▶ **TEXT**
***
In addition, Con Ed puts forth that plaintiff must show more than simply that an object fell causing injury to a worker, he must show that the object fell, while being hoisted or secured, because of some absence or inadequacy of a safety device of the kind enumerated in the statute. However, as argued by plaintiffs, case law supports the notion that a falling object need not be in the process of being hoisted or secured in order for the accident to be covered under Labor Law § 240 (1). It is enough that said object simply needed securing "'for the purposes of the undertaking,'" such as the cable in the instant case (Moncayo v Curtis Partition Corp., 106 AD3d 963, 964 [2d Dept 2013], quoting Outar v City of New York, 5 NY3d 731, 732 [2005] [Labor Law § 240 (1) applicable where plaintiff was struck by an unsecured dolly, which was being stored on top of a bench wall, and thus, it was not in the process of being hoisted or secured at the time that it fell on the plaintiff]; see also Narducci v Manhasset Bay Assoc., 96 NY2d at 268; Quattrocchi v F.J. Sciame Constr. Corp., 11 NY3d 757, 758-759 [2008]; Vargas v City of New York, 59 AD3d 261, 261 [1st Dept 2009]; Boyle v 42nd St. Dev. Project, Inc., 38 AD3d 404, 405 [1st Dept 2007]; Portillo v Roby Anne Dev., LLC, 32 AD3d 421, 421 [2d Dept 2006] [Labor Law § 240 (1) liability imposed where the steel beam that fell on plaintiff needed to be secured for the purposes of the undertaking]; Bush v Gregory/Madison Ave., 308 AD2d 360, 361 [1st Dept 2003] [issue of fact as to whether a security device would have been necessary to shield worker from falling iron angle that was inadequately secured]; Orner v Port Auth. of N.Y. & N.Y., 293 AD2d 517, 518 [2d Dept 2002]).
***
(Records locating words and elements)
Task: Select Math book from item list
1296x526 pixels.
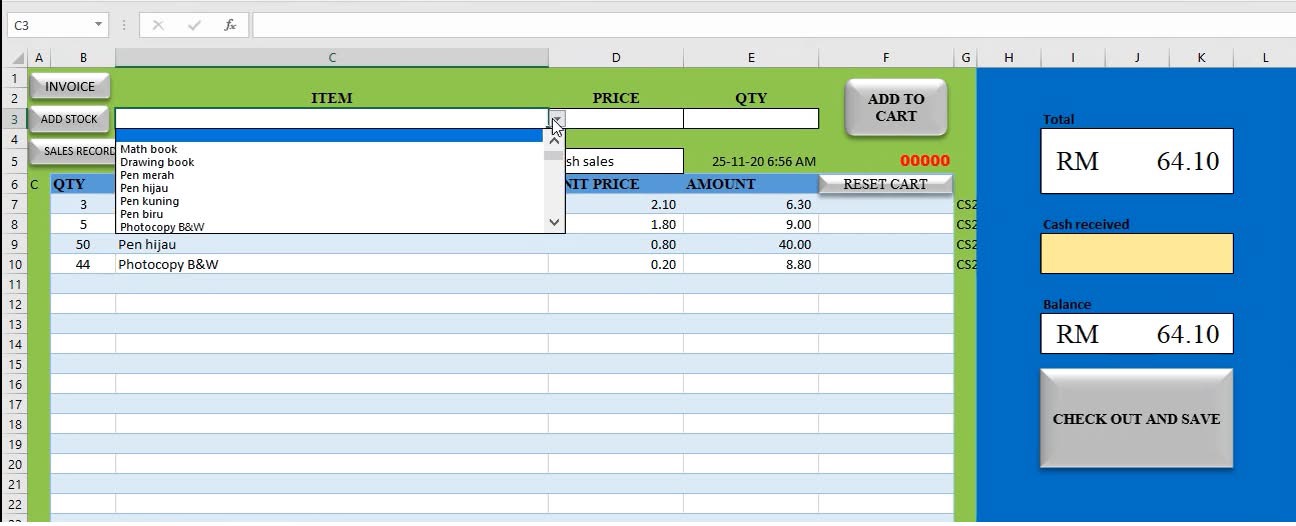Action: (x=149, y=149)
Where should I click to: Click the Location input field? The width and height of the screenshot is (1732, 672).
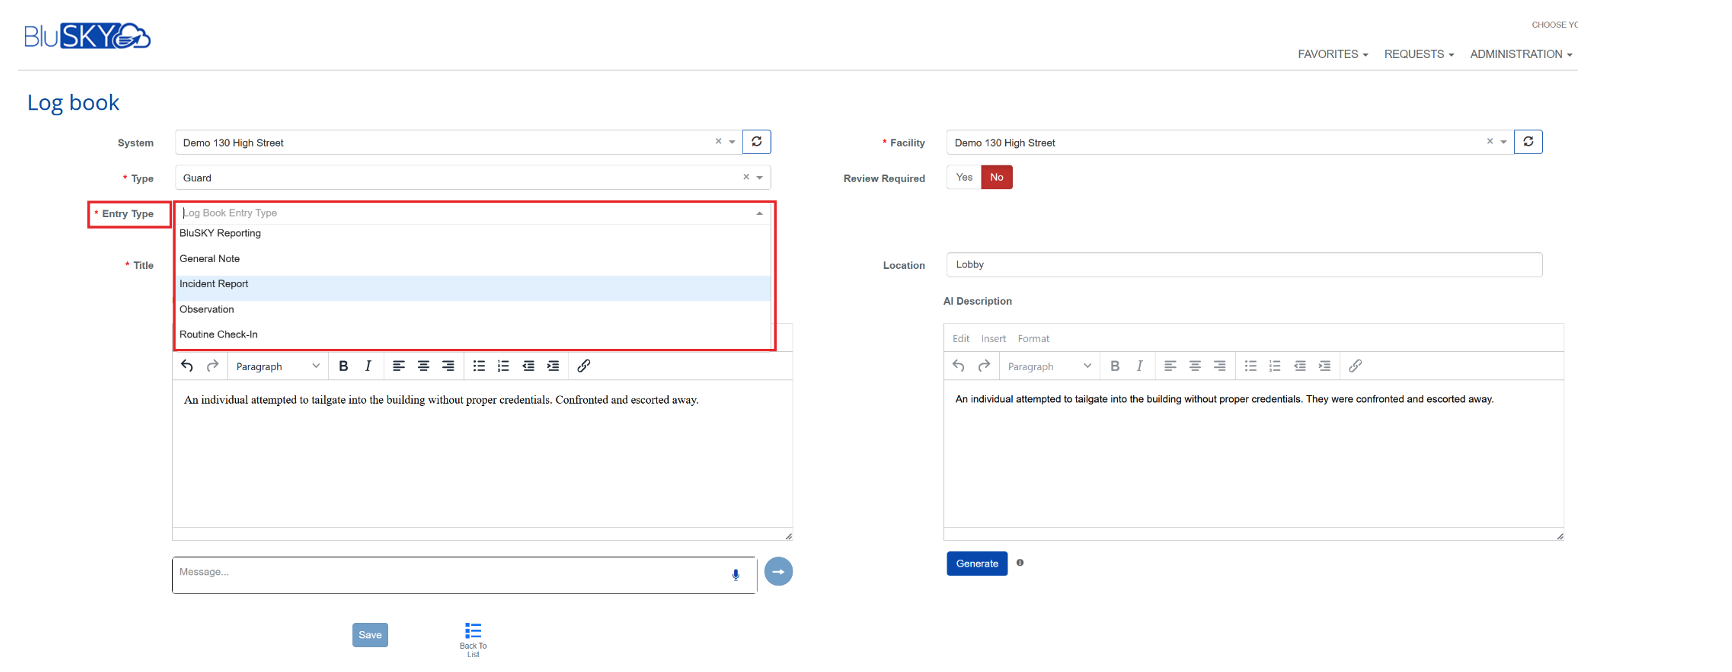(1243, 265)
***
▶ **TO BE DONE**
a – Using the passage on Labor Law § 240 (1), decide whether each statement agrees with it, and give yes or no with the deciding words quoted: (i) Con Ed contends the plaintiff must show the object fell because of an absence or inadequacy of a safety device; (ii) in Outar v City of New York, the dolly was being hoisted when it fell; (iii) Portillo v Roby Anne Dev., LLC involved a falling iron angle.
b – Pick up the passage on Labor Law § 240 (1) after its final sentence and continue it.

▶ **ANSWERS TO THE TASKS**
a –
(i) Yes: "because of some absence or inadequacy of a safety device of the kind enumerated in the statute"
(ii) No: "it was not in the process of being hoisted or secured at the time that it fell on the plaintiff"
(iii) No: "the steel beam that fell on plaintiff needed to be secured for the purposes of the undertaking"

b –
Con Ed further argues that plaintiff did not meet his burden of showing that Con Ed failed to provide an adequate safety device of the kind enumerated in section 240 (1) that could have prevented his fall (see Broggy v Rockefeller Group, Inc., 8 NY3d 675, 681 [2007] ["(t)he burden of showing that an elevation-related risk exists, and that the owner or contractor did not provide adequate safety devices falls upon the plaintiff"]). However, in fact, plaintiff put forth sufficient evidence in the form of photographs and testimony that the accident occurred because the rope that was holding the cable in place failed under the tension of the falling cable. Thus, the rope was not an adequate safety device. Moreover, as set forth in plaintiff's affidavit annexed to his motion, plaintiff stated that three Kellum grips, which had routinely been used "as braces to hold the cable in place," were not in place at the time of the accident (plaintiff's notice of motion, plaintiff's aff). These grips "were routinely used to evenly distribute the cable's weight: one at the top of the cable, a second in the middle, and a third at the bottom" (id.). Therefore, "once the rope broke, nothing prevented the cable from falling down the shaft" (id.). It should also be noted that if Gon Ed had used a hard cover instead of the net, as required in the contract, it is likely that the cable would not have become entangled in the net in the first place.

Further, contrary to Con Ed's argument, in order to make out a Labor Law § 240 (1) claim, plaintiff does not have to establish that it was foreseeable that the subject cable was in need of securing by an enumerated device strong enough to stop the force of the crane. Plaintiff need only establish that he was injured "when an elevation-related safety device failed to perform its function to support and secure him from injury" (Ortega v City of New York, 95 AD3d 125, 128 [1st Dept 2012], citing Morin v Machnick Bldrs., 4 AD3d 668, 670 [3d Dept 2004]).

"Indeed, it has been firmly established that in order to make out a valid claim under Labor Law § 240, a 'plaintiff need not demonstrate that the precise manner in which the accident happened or the injuries occurred was foreseeable; it is sufficient that he demonstrate that the risk of some injury from defendants' conduct was foreseeable'"
(id., quoting Gordon v Eastern Ry. Supply, 82 NY2d 555, 562 [1993]).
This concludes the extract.